# Voyager lands in the back yard



## =bg= (Apr 2, 2007)




----------



## Xenodyssey (Aug 27, 2008)

Heh. I used to do that all the time with my old Aurora Spindrift model. Being menaced by Guinea pigs...Never did see the original Voyager kit when I was younger.


----------



## Trekkriffic (Mar 20, 2007)

Xenodyssey said:


> Heh. I used to do that all the time with my old Aurora Spindrift model. Being menaced by Guinea pigs...Never did see the original Voyager kit when I was younger.
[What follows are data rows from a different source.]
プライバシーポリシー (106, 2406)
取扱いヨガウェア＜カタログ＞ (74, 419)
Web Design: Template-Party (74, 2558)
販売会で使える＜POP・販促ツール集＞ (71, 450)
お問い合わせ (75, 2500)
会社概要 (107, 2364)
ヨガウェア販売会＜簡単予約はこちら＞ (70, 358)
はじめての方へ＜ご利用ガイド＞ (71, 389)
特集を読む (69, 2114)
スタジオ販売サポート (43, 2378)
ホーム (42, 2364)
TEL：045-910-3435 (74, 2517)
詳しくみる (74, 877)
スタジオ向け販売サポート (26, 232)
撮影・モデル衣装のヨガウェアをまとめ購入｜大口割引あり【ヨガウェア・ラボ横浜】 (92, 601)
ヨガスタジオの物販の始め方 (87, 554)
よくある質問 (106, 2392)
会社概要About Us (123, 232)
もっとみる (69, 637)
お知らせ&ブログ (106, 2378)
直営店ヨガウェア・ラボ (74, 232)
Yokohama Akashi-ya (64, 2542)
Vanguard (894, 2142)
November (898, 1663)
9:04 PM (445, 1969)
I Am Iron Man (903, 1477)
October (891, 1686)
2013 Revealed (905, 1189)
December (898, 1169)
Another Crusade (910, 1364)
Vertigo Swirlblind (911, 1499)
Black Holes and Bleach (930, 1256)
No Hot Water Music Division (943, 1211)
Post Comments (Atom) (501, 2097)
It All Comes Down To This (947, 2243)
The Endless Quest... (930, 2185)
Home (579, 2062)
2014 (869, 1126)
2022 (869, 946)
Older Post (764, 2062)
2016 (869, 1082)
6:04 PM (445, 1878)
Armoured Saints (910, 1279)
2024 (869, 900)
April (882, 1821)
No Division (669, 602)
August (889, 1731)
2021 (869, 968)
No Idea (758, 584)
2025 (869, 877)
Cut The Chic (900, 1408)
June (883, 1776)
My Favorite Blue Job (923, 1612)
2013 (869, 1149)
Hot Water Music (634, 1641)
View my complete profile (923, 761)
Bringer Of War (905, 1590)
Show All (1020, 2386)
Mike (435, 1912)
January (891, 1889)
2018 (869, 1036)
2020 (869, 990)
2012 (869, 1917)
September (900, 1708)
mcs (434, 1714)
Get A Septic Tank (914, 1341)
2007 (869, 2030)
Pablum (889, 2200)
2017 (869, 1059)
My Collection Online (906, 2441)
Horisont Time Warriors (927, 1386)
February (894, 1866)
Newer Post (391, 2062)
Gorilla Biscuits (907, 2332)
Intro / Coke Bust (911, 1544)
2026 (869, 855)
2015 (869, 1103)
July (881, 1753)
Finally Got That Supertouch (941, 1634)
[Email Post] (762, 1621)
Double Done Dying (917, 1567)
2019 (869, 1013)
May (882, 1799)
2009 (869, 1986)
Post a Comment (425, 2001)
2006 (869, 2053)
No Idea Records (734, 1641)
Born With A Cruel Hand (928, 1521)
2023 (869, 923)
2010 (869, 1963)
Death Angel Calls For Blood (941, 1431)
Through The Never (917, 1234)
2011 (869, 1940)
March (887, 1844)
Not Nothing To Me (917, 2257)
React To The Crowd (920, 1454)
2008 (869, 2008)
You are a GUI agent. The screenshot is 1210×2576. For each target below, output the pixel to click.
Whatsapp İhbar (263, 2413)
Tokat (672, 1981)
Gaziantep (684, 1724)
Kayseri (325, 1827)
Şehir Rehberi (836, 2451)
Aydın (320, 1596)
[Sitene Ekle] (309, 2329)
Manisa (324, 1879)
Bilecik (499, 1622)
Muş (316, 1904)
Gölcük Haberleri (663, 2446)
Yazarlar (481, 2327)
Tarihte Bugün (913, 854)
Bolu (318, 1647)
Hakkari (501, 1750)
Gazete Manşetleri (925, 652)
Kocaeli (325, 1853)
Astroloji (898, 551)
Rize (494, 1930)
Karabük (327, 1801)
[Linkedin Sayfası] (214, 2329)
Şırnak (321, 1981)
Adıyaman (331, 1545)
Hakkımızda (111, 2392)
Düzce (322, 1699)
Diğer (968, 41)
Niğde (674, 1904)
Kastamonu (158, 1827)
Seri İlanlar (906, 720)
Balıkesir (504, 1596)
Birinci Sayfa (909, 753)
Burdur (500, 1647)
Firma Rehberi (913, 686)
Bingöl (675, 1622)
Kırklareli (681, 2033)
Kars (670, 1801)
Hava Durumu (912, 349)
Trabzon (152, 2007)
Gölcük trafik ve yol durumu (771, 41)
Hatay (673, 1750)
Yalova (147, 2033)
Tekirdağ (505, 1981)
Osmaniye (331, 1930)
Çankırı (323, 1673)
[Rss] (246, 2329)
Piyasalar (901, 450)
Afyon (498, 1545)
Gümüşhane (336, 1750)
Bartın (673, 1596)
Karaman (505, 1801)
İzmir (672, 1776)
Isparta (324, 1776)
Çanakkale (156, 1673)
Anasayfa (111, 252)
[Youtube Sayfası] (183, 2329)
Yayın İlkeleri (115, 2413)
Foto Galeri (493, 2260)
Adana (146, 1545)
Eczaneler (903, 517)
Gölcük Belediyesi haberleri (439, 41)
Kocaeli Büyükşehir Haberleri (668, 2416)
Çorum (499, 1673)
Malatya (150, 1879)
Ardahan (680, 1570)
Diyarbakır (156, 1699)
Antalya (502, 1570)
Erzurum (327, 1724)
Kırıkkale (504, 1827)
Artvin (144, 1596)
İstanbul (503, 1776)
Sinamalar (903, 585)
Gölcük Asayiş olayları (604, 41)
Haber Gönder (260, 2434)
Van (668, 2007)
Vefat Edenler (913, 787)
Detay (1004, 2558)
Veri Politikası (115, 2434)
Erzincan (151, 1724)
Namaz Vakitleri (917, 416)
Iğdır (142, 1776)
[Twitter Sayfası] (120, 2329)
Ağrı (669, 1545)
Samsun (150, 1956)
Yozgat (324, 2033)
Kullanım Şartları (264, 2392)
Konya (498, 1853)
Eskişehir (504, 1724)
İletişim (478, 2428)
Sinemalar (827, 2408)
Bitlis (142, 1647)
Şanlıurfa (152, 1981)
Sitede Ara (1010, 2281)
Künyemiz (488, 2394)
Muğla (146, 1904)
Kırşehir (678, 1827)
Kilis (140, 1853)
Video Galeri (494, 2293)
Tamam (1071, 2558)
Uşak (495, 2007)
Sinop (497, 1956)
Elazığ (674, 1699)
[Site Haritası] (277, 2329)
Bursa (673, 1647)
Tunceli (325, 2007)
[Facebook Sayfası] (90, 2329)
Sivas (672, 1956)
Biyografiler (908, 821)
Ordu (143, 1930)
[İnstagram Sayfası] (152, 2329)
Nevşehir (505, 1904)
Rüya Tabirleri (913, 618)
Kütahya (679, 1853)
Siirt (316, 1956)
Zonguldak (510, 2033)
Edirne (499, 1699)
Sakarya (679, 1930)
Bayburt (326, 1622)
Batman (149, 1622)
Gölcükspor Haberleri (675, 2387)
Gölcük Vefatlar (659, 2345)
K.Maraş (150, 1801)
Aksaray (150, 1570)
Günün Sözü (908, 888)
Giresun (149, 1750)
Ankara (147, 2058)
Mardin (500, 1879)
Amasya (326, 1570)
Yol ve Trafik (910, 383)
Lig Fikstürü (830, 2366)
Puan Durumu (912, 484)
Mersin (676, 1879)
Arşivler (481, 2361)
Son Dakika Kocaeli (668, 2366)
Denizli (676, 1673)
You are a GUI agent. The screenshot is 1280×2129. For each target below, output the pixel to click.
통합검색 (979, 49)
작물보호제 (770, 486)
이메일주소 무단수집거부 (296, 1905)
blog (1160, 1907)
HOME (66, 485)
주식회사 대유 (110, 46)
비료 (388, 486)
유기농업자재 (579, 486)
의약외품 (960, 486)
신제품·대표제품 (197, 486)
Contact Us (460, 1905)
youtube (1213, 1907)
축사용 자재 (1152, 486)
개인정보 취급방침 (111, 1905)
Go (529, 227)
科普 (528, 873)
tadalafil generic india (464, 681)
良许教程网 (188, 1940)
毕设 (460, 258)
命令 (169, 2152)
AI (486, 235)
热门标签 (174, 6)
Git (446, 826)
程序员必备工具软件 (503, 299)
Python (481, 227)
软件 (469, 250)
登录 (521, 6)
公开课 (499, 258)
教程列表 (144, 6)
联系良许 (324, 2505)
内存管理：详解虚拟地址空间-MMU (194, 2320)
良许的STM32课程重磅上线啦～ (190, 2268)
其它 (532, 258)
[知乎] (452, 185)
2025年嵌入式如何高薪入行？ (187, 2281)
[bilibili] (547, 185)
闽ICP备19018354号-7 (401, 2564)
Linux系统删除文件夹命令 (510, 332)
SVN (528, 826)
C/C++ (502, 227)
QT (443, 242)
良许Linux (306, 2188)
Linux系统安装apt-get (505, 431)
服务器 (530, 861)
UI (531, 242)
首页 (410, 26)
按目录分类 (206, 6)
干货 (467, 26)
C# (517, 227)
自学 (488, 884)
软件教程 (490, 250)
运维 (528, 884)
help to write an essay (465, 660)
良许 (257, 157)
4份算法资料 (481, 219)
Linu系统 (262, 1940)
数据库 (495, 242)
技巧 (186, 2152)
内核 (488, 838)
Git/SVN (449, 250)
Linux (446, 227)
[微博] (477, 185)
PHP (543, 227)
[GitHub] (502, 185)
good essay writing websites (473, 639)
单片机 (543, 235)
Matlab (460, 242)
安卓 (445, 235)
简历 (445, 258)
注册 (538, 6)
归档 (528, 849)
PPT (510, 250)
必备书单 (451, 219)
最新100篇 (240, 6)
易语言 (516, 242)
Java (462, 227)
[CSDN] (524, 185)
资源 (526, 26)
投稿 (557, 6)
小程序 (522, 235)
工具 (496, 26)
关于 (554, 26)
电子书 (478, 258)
I did the same thing with my old Spindrift. I think it was menaced by snails though.

bg,

Nice composition and cool Voyager!


----------



## =bg= (Apr 2, 2007)

my favorite model of all time.


----------



## StarshipClass (Aug 13, 2003)

Great shots and perfectly appropriate! Good looking model build there, too! :thumbsup:

I had first imagined that you were talking about_ Star Trek's USS Voyager_ and was trying to figure out how it fit in someone's backyard.


----------



## =bg= (Apr 2, 2007)

well, I am NO expert, but when I saw Mobieus had re released, it took 2 seconds to order one!


----------



## Seaview (Feb 18, 2004)

My backyard had redwoods, hillsides and a narrow creek with a little sandy beach. I clearly remember afterschool adventures out there with my Aurora Spindrift, the Voyager, the Flying Sub and the Invaders Saucer, and sailing and sinking my Aurora Seaview around at the bottom of a small waterfall.
I really miss that backyard, and will forever treasure those memories. Thanks for the memory jog, =bg=! :wave:


----------



## scotpens (Sep 6, 2003)

Trekkriffic said:


> Xenodyssey said:
> 
> 
> > Heh. I used to do that all the time with my old Aurora Spindrift model. Being menaced by Guinea pigs...
> ...


My Aurora Spindrift was menaced by a giant pussycat!


----------